Органам прокуратуры известно, что в бытность у власти Сталина и Хрущева вопрос о применении пыток к конкретным арестованным решался не органами МГБ и КГБ, а ЦК ВКП(б) и ЦК КПСС. Со слов Малышева, в аппарате ЦК существовало специальное подразделение, которое принимало решения о применении пыток к подследственным и их характере.
Вслед за Абакумовым арестовали и всех семерых его заместителей. Всех принуждали дать показания на своего начальника. У одного из замов министра генерал-майора Е. П. Питовранова требовали, чтобы он признался в том, что Абакумов собирался захватить власть.
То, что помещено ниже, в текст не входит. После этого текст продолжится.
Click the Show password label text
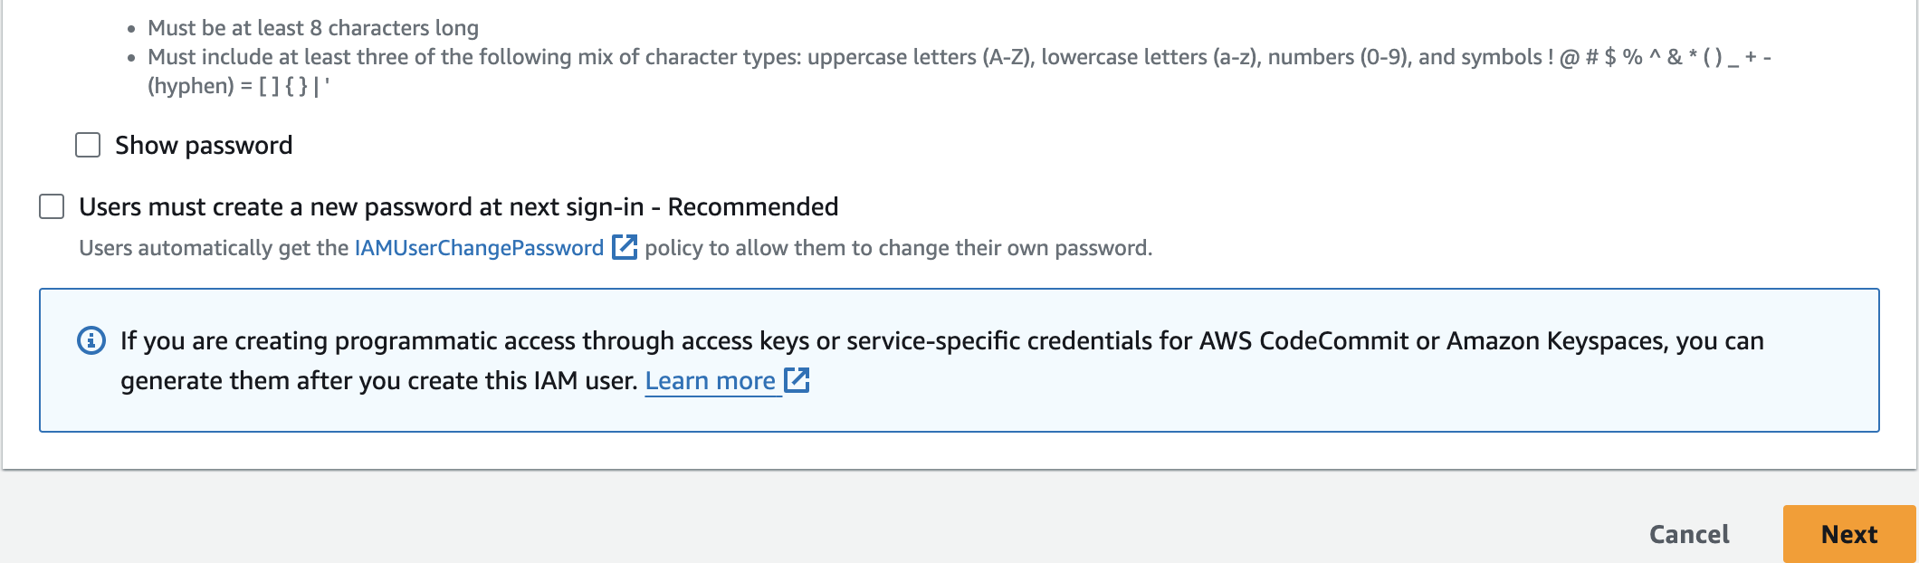The height and width of the screenshot is (563, 1919). tap(204, 145)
— Говори, какими силами Абакумов располагал для захвата власти, как он планировал и намечал распределить министерские портфели в новом правительстве? — требовал следователь Рюмин.
— Мне эта информация не известна. Она надумана, — смело отвечал генерал.
— Ничего, скоро заговоришь, — угрожал следователь, намекая на применение пыток…
О смелом и решительном генерал-лейтенанте Евгении Петровиче Питовранове автор написал книгу «Фаворит и узник».
Но вот что интересно: ни Генеральная прокуратура, ни Верховный совет СССР не опротестовывали вышеуказанный документ, обязывающий применять пытки, и наличие такого штатного подразделения в аппарате ЦК.